# Indefinite leave to remain -HELP



## Kalai (Nov 28, 2011)

Hi, 

It would be great if someone could point me in the right direction plz.

I am from India been in Britain just over 6 years in my work permit. I had applied for my indefinite leave to remain using Set (O) form and posted it on 5/10/11. My money has been withdrawn from my account. I have not received any acknowledgement letter until now even after me writing to them on 3/11/11 as per their advice. My working visa runs out on Jan 12th 2012 and I am worried. I have quite a lot of ridding on this considering my responsibilities.

The questions I need directions for are

1.)	Does everyone get an acknowledgement letter?
2.)	I have heard it could take up to 6 months. What will happen to me if I had not received my IDLR by end of Jan 12th 2012? Will I be kicked out of the country?
Will I lose my job?
3.) What if they declined my application after 6 months , would I be kicked out immediately, because my working visa would have expired by then. 

4.) Is there any way that I can upgrade now to a premium service?
5.)	Do I make a complaint?
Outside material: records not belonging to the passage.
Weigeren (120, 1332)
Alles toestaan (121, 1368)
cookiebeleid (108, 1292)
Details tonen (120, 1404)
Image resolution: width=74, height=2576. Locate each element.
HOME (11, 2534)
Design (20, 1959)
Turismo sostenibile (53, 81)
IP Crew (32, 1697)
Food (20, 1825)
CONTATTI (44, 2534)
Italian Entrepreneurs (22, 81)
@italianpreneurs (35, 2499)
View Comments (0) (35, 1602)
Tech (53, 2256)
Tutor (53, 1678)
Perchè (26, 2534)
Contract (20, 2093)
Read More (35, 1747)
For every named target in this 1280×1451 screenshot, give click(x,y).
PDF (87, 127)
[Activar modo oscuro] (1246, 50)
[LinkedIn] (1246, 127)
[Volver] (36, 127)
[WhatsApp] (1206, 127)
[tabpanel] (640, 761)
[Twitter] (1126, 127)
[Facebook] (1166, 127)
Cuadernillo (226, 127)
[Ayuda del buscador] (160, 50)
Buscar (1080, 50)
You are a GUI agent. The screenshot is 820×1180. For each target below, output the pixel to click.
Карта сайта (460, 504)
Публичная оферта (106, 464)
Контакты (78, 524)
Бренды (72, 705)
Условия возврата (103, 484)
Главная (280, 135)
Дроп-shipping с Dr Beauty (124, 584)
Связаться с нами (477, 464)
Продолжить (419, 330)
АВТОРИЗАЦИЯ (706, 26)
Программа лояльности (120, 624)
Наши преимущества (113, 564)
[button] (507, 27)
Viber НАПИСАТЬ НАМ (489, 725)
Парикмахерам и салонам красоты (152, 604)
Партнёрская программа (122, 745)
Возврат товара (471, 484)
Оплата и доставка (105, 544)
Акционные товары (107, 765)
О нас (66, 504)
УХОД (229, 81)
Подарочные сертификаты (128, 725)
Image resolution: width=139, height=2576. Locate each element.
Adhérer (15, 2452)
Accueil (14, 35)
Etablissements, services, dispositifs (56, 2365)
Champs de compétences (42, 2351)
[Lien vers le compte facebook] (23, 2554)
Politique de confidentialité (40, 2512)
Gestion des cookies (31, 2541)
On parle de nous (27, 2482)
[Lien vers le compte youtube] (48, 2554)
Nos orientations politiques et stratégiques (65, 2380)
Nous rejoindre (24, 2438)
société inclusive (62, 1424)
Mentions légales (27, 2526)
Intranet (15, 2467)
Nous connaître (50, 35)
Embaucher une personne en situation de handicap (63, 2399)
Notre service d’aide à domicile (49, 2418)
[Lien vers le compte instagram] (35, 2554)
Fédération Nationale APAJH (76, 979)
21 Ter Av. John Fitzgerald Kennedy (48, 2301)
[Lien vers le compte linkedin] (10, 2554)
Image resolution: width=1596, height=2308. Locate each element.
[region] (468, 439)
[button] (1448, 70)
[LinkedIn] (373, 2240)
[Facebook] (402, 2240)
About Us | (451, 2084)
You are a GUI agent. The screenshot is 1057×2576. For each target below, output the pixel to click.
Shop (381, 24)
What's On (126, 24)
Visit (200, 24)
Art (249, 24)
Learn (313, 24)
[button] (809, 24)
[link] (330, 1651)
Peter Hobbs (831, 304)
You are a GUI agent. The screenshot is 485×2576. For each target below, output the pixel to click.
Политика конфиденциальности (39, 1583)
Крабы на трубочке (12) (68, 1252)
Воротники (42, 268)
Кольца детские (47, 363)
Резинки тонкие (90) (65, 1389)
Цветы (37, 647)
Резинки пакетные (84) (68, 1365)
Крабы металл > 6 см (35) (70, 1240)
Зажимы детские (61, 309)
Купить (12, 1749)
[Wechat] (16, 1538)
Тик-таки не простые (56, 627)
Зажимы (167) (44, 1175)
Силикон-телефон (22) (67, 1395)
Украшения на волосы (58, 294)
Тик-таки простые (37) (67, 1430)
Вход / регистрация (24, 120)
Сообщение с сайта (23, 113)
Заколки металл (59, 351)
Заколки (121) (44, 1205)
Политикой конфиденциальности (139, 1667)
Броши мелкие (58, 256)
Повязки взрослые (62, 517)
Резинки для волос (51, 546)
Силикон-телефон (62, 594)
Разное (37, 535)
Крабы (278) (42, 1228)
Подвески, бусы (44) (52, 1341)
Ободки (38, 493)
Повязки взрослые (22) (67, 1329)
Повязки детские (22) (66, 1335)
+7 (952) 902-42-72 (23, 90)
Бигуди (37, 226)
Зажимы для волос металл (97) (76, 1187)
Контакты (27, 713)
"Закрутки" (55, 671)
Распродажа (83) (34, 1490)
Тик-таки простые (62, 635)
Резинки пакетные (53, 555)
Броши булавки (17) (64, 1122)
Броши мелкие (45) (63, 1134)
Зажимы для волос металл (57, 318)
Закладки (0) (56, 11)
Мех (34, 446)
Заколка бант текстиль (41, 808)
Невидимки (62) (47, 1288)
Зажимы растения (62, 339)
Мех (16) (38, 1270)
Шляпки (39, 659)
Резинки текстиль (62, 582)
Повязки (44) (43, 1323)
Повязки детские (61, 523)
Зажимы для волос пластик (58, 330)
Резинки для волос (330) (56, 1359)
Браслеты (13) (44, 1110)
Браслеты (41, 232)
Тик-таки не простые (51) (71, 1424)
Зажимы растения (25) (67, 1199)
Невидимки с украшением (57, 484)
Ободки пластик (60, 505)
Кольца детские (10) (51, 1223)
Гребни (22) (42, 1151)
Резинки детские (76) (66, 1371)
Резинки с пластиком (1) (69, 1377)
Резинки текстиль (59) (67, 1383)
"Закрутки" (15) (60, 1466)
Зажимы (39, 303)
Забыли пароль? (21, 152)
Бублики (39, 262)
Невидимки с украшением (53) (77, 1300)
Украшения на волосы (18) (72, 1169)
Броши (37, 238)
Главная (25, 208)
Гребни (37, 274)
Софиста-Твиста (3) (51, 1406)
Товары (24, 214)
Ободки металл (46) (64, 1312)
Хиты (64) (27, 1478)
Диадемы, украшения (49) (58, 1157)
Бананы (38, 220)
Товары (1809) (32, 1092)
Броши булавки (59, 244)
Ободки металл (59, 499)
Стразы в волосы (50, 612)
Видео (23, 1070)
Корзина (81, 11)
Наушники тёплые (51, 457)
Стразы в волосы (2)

Or speak to an Immigration adviser?

Plz help, 

Thanks 

Kalai


----------



## Joppa (Sep 7, 2009)

Kalai said:


> Hi,
> 
> It would be great if someone could point me in the right direction plz.
> 
> ...


Usually, but not inevitably. As your money has been taken, you can assume your application has been received and accepted.



> 2.)	I have heard it could take up to 6 months. What will happen to me if I had not received my IDLR by end of Jan 12th 2012? Will I be kicked out of the country?
> Will I lose my job?


Your existing visa will be automatically extended, with same conditions, until they decide on your case. So you can continue in work until you hear from them.
Current processing time by post is between 9 and 18 weeks, with most people getting their decision in around 10 to 14 weeks. You are around 7.5 weeks in so all being well you should hear by the end of year or in January.



> 3.) What if they declined my application after 6 months , would I be kicked out immediately, because my working visa would have expired by then.


No. You have the right of appeal. If it fails, you can still apply for extension on your work visa if you get new certificate of sponsorship (if on Tier 2) and you otherwise meet the conditions.



> 4.) Is there any way that I can upgrade now to a premium service?


No you can't. It had to be done when you applied. You can withdraw your application and re-apply under premium service, but you will lose the fees already paid and have to pay again for premium service.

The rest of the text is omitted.